Deep Learning-Based Structural Brain Age Estimation in Bipolar Disorder and Schizophrenia: A Single-Site Pilot Study.
Authors
Affiliations (3)
Affiliations (3)
- Psychotic Disorders Division, McLean Hospital, Belmont, Massachusetts, USA.
- McLean Imaging Center, McLean Hospital, Belmont, Massachusetts, USA.

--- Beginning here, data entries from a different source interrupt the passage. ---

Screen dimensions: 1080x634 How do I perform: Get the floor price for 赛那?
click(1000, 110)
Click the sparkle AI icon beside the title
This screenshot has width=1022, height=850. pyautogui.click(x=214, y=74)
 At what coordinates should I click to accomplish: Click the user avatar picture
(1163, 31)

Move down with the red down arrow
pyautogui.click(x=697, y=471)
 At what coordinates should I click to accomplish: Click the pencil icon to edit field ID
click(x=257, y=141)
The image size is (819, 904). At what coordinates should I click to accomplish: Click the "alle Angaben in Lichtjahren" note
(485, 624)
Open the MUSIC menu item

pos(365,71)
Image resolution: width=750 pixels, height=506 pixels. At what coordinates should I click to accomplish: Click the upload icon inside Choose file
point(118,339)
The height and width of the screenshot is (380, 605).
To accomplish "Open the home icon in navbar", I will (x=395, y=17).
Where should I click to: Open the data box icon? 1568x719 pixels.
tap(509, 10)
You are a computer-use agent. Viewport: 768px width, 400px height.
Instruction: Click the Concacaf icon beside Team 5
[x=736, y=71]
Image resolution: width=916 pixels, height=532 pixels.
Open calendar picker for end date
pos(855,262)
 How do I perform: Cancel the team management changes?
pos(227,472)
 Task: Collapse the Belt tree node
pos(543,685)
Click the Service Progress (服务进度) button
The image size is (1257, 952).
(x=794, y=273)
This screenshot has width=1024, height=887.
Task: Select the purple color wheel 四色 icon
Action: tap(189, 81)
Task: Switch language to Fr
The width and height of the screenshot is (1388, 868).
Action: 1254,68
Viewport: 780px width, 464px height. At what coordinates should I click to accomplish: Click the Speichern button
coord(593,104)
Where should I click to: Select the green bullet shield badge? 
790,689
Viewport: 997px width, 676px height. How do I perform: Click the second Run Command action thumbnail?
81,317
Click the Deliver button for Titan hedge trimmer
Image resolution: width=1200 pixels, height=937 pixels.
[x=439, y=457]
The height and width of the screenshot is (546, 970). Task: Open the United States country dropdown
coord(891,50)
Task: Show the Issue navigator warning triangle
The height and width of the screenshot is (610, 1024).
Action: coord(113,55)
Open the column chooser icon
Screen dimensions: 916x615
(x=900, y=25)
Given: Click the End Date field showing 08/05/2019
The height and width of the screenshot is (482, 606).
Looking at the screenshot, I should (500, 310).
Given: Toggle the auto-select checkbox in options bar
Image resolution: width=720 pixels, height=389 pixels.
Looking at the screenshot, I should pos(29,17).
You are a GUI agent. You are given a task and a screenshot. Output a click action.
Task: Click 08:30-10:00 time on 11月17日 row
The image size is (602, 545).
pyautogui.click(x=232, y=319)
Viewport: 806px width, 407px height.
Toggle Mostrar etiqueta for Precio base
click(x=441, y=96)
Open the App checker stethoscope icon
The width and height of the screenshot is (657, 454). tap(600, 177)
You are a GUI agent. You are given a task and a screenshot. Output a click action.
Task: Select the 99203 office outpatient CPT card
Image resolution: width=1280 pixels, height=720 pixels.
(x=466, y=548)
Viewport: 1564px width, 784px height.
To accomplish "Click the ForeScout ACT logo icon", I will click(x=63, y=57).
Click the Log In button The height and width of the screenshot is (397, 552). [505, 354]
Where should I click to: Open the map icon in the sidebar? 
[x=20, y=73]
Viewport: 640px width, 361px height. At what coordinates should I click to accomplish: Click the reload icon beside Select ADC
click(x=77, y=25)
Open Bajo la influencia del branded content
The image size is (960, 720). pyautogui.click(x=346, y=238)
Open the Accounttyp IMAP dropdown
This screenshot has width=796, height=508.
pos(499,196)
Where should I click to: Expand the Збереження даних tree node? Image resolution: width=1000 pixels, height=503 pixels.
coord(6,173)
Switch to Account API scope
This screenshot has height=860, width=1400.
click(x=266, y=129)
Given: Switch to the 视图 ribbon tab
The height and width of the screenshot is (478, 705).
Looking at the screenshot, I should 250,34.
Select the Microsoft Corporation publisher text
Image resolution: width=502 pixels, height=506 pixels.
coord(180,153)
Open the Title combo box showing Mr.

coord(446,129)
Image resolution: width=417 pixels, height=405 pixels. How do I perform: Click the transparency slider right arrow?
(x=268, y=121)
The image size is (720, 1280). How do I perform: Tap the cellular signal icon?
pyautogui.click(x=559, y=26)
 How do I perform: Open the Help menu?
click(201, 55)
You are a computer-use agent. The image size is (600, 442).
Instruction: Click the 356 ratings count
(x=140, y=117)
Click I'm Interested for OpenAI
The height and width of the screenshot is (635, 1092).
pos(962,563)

- Harvard Medical School, Boston, Massachusetts, USA.
Abstract
Accelerated brain aging has been implicated in severe mental illnesses, particularly schizophrenia (SZ) and bipolar disorder (BD). Brain-PAD, derived from structural MRI, offers a promising biomarker of neurobiological aging, but its developmental course, within-group variability, and regional drivers remain incompletely understood. A three-dimensional convolutional neural network (3D-CNN) was trained exclusively on healthy controls (HC; n = 155) and then applied to independent BD (n = 122) and SZ (n = 161) groups. Brain-PAD was computed as predicted brain age minus chronological age. Age-by-group interactions, within-group dispersion, and sensitivity analyses (e.g., piecewise regression, inverse probability weighting) were conducted. Gradient-weighted Class Activation Mapping (Grad-CAM) was used to identify regional contributions to brain age predictions. The 3D-CNN achieved high accuracy in HC (MAE = 3.05 years, r = 0.96), with reduced accuracy in BD (MAE = 8.86, r = 0.51) and SZ (MAE = 9.01, r = 0.48). Mean Brain-PAD was significantly elevated in BD (+4.2 ± 10.2 years) and SZ (+6.7 ± 8.7 years) relative to HC (+0.7 ± 3.5 years). Age-by-group analyses revealed that BD and SZ exhibited elevated Brain-PAD at younger ages, converging toward HC trajectories by midlife, followed by renewed divergence beyond age 40. This pattern was supported by piecewise and spline models showing steeper negative slopes in BD and SZ compared with HC. Variance and quantile regression indicated greater heterogeneity in BD and SZ across the Brain-PAD distribution. Grad-CAM highlighted temporal and frontal regions as central contributors across all groups; in SZ, Brain-PAD correlated positively with whole-brain (r = 0.23, p = 0.004), frontal (r = 0.21, p = 0.009), and temporal (r = 0.20, p = 0.012) activations, whereas BD showed weaker and more diffuse associations. SZ and BD exhibit elevated Brain-PAD early in adulthood with greater heterogeneity than healthy controls. Frontotemporal regions contribute prominently to brain-age predictions, reflecting model sensitivity to age-informative structure. These findings support Brain-PAD as a group-level marker of apparent brain aging and motivate longitudinal study of midlife divergence.